● **DOCUMENT SEGMENT**:
----------
Rarely a day goes by where an incidence of supply chain disruption isn’t discussed in the media, particularly the semiconductor industry’s woes owing to the COVID-19 pandemic. Supply chain research has often centered on shock transmission, how events like the earthquake in Japan or Thai floods in 2011 affect firms’ supply chains. However, missing from the equation are insights into how firms are affected by supply chain risk—quantified at the firm level—and how they respond. New co-authored research by SMU Cox Assistant Professor of Finance Ruidi Huang reveals novel insights into the nature of supply chain risk. “No one really knows the real supply chain risk at the firm level,” Huang emphatically states.
 
During the pandemic, still ongoing since 2019, the amount of discussion of supply chain is very elevated among firms, and in the media. The authors write:

… Though both the academic literature and recent events highlight that supply chain shocks are an important source of disruption, we know little about whether firms systematically update their investors about [this source of risk]… Concerns have been raised that due to the complexity of supply chains, firms are often unaware of the supply chain risks their suppliers are subject to and may consequently not be able to manage this source of risk.
----------
● **PROVIDED DATA**:
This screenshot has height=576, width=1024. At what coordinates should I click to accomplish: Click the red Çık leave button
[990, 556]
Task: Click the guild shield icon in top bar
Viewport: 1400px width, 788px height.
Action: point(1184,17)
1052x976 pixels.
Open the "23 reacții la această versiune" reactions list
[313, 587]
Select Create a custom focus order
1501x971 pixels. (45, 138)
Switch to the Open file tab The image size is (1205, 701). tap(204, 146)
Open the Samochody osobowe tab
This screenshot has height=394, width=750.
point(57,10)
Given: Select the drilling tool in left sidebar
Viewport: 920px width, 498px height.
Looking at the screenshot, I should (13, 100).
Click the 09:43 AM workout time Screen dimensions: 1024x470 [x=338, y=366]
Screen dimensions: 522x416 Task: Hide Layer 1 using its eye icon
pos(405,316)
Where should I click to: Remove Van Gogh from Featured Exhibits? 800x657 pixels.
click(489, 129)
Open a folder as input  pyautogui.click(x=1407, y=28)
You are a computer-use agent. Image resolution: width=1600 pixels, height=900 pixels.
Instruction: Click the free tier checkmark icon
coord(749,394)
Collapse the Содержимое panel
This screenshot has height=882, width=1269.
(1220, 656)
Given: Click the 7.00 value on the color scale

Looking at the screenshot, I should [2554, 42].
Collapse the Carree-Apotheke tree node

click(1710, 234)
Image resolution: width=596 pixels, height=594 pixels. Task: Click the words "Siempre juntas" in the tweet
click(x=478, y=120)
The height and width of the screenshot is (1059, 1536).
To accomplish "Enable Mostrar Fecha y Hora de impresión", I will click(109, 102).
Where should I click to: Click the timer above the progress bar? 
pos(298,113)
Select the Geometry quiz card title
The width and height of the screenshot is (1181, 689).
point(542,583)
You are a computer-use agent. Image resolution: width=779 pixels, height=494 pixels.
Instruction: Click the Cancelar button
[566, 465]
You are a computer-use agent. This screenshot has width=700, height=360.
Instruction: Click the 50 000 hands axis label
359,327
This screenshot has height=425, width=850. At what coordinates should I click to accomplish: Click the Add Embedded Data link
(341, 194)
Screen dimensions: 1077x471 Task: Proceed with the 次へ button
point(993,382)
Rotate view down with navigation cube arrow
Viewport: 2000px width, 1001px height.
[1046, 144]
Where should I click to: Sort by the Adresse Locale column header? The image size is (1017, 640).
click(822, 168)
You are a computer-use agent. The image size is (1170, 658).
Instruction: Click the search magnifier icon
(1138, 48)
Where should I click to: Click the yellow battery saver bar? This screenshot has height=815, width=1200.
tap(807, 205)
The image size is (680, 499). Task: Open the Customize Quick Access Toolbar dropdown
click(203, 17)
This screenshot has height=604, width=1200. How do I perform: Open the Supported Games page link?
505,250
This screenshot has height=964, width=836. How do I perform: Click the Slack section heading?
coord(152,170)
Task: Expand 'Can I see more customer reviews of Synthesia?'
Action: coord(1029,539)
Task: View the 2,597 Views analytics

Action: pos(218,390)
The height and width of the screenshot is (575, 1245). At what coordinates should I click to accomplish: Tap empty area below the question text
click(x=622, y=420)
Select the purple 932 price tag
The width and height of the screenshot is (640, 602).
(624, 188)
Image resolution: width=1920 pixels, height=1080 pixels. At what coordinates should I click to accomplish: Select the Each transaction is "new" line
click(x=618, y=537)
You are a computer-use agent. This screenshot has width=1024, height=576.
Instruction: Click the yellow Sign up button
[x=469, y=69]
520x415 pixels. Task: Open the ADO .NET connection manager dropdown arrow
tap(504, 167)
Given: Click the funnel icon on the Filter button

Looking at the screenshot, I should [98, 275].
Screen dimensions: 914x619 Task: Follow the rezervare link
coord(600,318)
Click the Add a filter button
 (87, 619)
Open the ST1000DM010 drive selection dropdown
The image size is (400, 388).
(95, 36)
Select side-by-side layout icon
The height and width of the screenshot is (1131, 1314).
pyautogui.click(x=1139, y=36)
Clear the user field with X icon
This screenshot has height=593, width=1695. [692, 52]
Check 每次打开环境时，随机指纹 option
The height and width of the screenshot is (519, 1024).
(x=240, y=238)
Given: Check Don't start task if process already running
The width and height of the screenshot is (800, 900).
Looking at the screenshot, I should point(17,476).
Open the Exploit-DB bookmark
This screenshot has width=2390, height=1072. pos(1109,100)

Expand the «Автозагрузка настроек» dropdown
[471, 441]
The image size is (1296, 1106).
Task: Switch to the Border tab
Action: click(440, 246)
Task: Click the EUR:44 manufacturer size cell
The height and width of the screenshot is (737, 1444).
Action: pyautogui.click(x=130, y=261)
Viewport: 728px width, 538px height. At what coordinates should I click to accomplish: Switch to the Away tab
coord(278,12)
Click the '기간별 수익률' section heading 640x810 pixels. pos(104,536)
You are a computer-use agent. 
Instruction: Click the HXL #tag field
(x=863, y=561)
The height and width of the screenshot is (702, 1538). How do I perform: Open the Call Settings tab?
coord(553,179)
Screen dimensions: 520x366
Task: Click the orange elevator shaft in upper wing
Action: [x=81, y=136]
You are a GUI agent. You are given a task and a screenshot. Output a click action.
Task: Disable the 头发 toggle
----------
Can you write out, word for word, the part of the supply chain risk text above that begins at "Rarely a day" and stops after "Huang emphatically states."?

● **SOLUTION TO THIS PROBLEM**:
Rarely a day goes by where an incidence of supply chain disruption isn’t discussed in the media, particularly the semiconductor industry’s woes owing to the COVID-19 pandemic. Supply chain research has often centered on shock transmission, how events like the earthquake in Japan or Thai floods in 2011 affect firms’ supply chains. However, missing from the equation are insights into how firms are affected by supply chain risk—quantified at the firm level—and how they respond. New co-authored research by SMU Cox Assistant Professor of Finance Ruidi Huang reveals novel insights into the nature of supply chain risk. “No one really knows the real supply chain risk at the firm level,” Huang emphatically states.